Schalenwild füttern?

 

 

Anmerkungen zur PM des Bayerischen Jagdverbandes vom Januar 2022 (http://www.jagd-bayern.de/fuettern-fuer-den-klimawald/

Wussten Sie schon, dass der BJV in seiner neuen Pressemitteilung zur Fütterung behauptet, …

Die Meinung des ÖJV Bayern dazu: 


…, dass an Fütterungen gebundenes Wild weniger Schäden im Wald verursacht und Verbiss- und Schälschäden bei Fütterung ausbleiben?

 

Interessant wäre, wie der BJV zu dieser Weisheit kommt, denn es  sind viele Reviere mit viel zu hohem Verbiss  trotz Fütterung bekannt. 

 


…, dass die Anpassung der Wildbestände überwiegend aus wirtschaftlichen Interessen und Gewinnmaximierung erfolgen soll?

 

Es geht doch darum, die ökologische Vielfalt in unseren Waldökosystemen zu erhalten, angefangen von den jungen Bäumchen bis hin zu den verbissgefährdeten krautigen Pflanzen, also darum einen artenreichen, stabilen Zukunftswald zu ermöglichen. Überhöhte Wildbestände sorgen für eine Entmischung der Naturverjüngung, wodurch es die besonders wichtigen Baumarten wie Tanne und Eiche oder andere Edellaubhölzer schwer haben, sich zu verjüngen.

 

Dass der Waldumbau in erster Linie der Schaffung eines stabilen, klimatoleranten Waldes dient, damit dieser auch in Zukunft seinen wichtigen Funktionen als Trinkwasserspeicher, Erosionsschutz, Schutz vor Lawinen- und Murenabgängen, hochwertiger Lebensraum für zahllose Tiere und Insekten, Lieferant eines nachhaltigen Baustoffes Holz etc… nachkommen kann, ist beim BJV scheinbar noch nicht angekommen.

 


…,  dass durch die Anlage von Äsungsflächen,  Verbissschutzclips und eine ausreichende Winterfütterung die Probleme in den Griff zu kriegen seien?

 

Zusätzliche Äsungsflächen verringern den natürlichen winterlichen Flaschenhals und erhöhen  künstlich die Biotopkapazität, so dass der Schalenwildbestand eher noch steigen wird. 

Wie durch diese Maßnahmen eine Entmischung der Naturverjüngung verhindert werden soll, ist völlig offen. Und wozu das Ganze, wenn doch durch eine Anpassung der Wildbestände die Probleme viel einfacher in den Griff zu kriegen sind? Die einzige funktionierende flächige Möglichkeit wäre der Zaunbau, mit all seinen Begleiterscheinungen wie ständig notwendiger Kontrolle, Verringerung der für das Wild nutzbaren Fläche, … 

Und warum übersieht der BJV die „Schäden beim Wild“? Denn es ist schon   länger bekannt, dass die Wildfütterung ein idealer Platz für den Austausch von Parasiten ist und der Schaden für das Wild durch falsche Fütterung (Pansenübersäuerung) oft größer ist als der Nutzen und damit massives Tierleid verursacht wird.

=-=-=-=-=

--- AUFGABEN ---
[1] Fasse den Textauszug in zwei Sätzen zusammen.
[2] Beantworte bitte die folgenden Fragen zum Textauszug:
(a) Welche Baumarten haben es laut Text bei überhöhten Wildbeständen schwer, sich zu verjüngen?
(b) Welche Maßnahme wird als einzige funktionierende flächige Möglichkeit bezeichnet?
(c) Wofür ist die Wildfütterung laut Text ein idealer Platz?
Die anschließenden Daten sind eigenständiges Material und haben mit dem Textauszug nichts zu tun.

--- AUSGANGSDATEN ---
=-=-=-=-=

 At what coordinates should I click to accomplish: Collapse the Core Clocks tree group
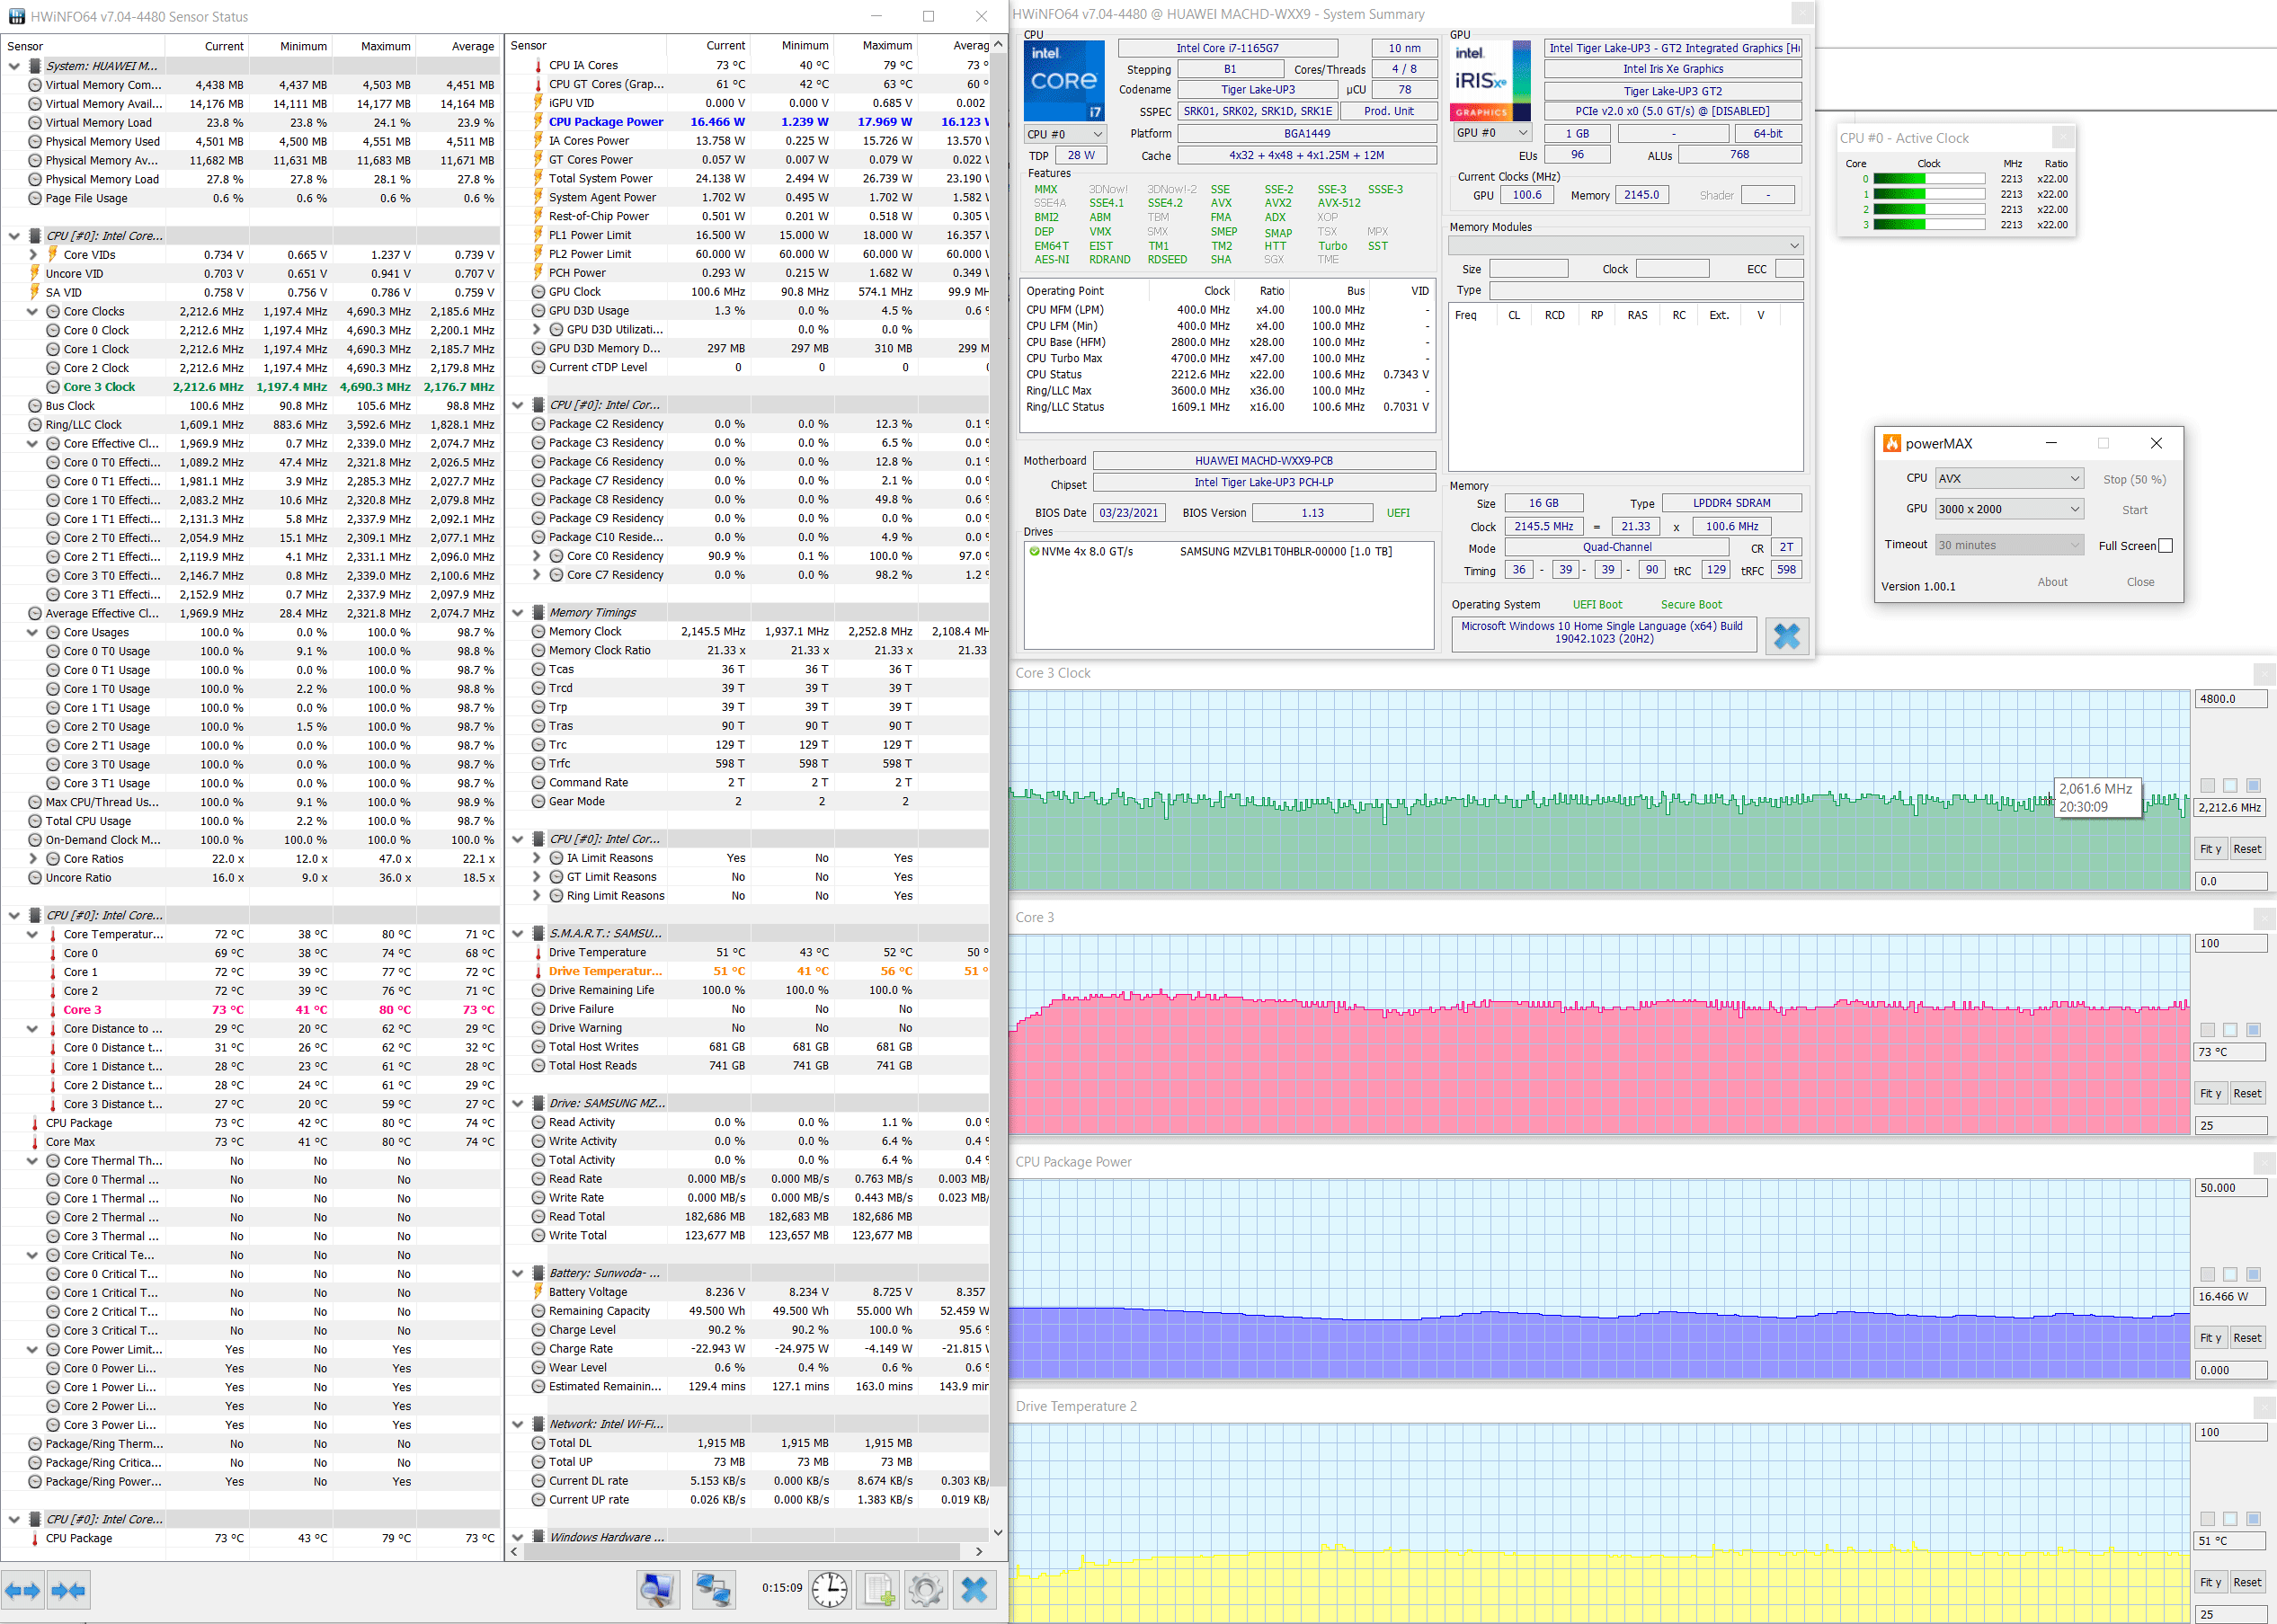coord(32,312)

=-=-=-=-=

--- LÖSUNGEN IM EINZELNEN ---
[1] Der ÖJV Bayern widerspricht einer Pressemitteilung des BJV vom Januar 2022, die behauptet, an Fütterungen gebundenes Wild verursache weniger Schäden im Wald, die Anpassung der Wildbestände solle überwiegend aus wirtschaftlichen Interessen erfolgen und Äsungsflächen, Verbissschutzclips sowie Winterfütterung brächten die Probleme in den Griff. Er hält dagegen, dass überhöhte Wildbestände die Verjüngung wichtiger Baumarten wie Tanne und Eiche erschweren, dass zusätzliche Äsungsflächen den Schalenwildbestand eher noch steigen lassen und dass die Fütterung dem Wild durch den Austausch von Parasiten und durch Pansenübersäuerung schadet.

[2]
(a) Tanne und Eiche sowie andere Edellaubhölzer.
(b) Der Zaunbau.
(c) Für den Austausch von Parasiten.